The practical infrastructure for this is less exotic than it sounds. Browsing data describes your interests, your research state, your purchase intent, your attention patterns. It requires not surveillance-grade access to new information but a system that collects what your browser already knows, structures it coherently, and makes it available as context before the question is asked.

This is part of what Prism is building. The browsing data that currently feeds advertising algorithms is captured locally first, encrypted under your control, and made available as a context layer for AI inference. Instead of explaining your situation to a model from scratch, the model has already read three months of relevant behaviour. The question you ask is the final page of a file it has been through. The improvement in what the model can offer is not a matter of surface polish.

The privacy architecture is not incidental to this; it is the condition that makes the whole project worth doing. A context-fed AI that reports to a third party is the existing advertising system with a smarter engine. The only version of this worth building is one where the context accumulates in your wallet, reasoned over by a model working in your interest, without the data leaving your control.

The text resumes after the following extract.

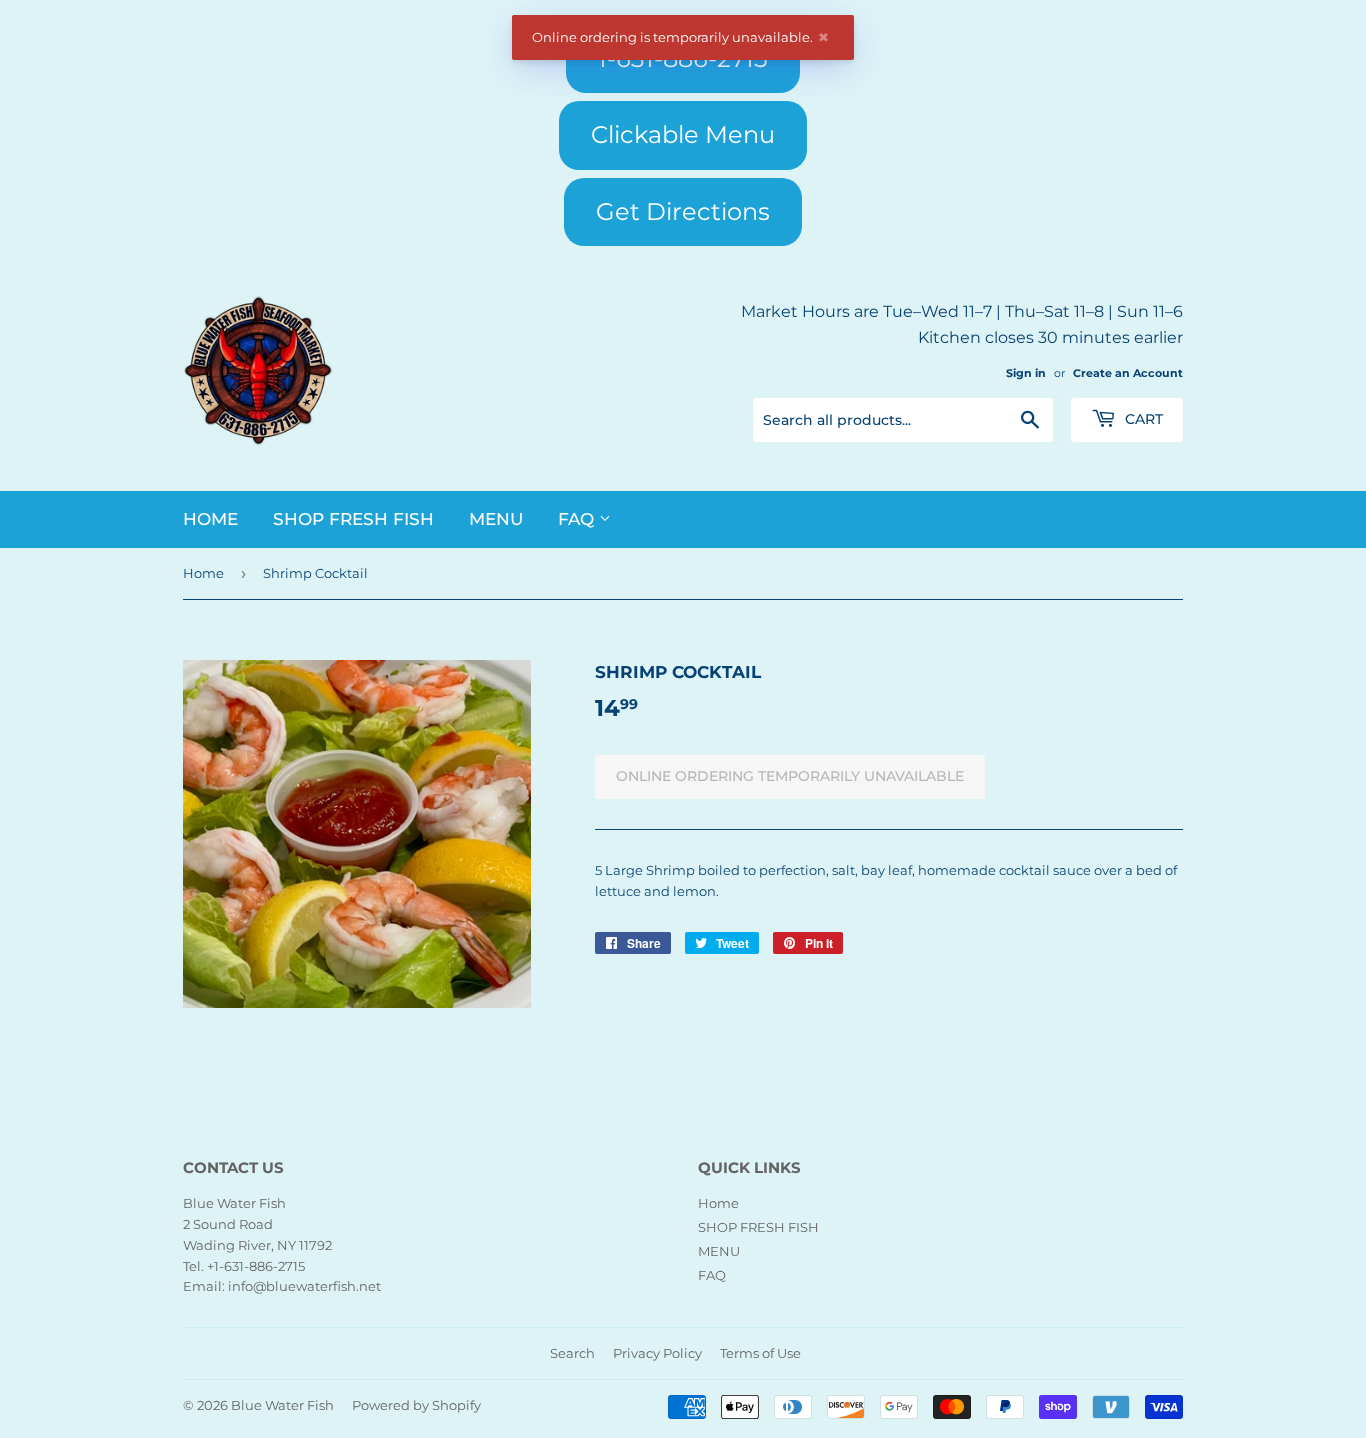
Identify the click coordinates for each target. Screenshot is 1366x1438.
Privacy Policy (657, 1353)
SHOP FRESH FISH (353, 519)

The Next Phase of Prompt Engineering

Prompt engineering had a productive run. The craft of constructing precise, well-staged questions to extract useful responses from language models became a genuine specialisation, with real technique behind it. It was the right response to a real limitation: models without context need better questions.

The next development is not better questions but better context. A model situated in your actual browsing history, populated with your real research patterns, embedded in your life rather than a blank conversation window, does not need you to be a skilled prompter. It needs access to what you have already been doing. The skill of asking well becomes less important as the supply of relevant context improves.

That shift, from prompt engineering to context engineering, is probably the most significant change in how AI becomes useful at the personal level over the next few years. Most of the hard technical problems are already solved, and the remaining challenge is architectural: finding a way for the context to accumulate under your control rather than someone else's. That question has proved easy to state and inconvenient to answer, which is precisely why it remains the most interesting one to work on.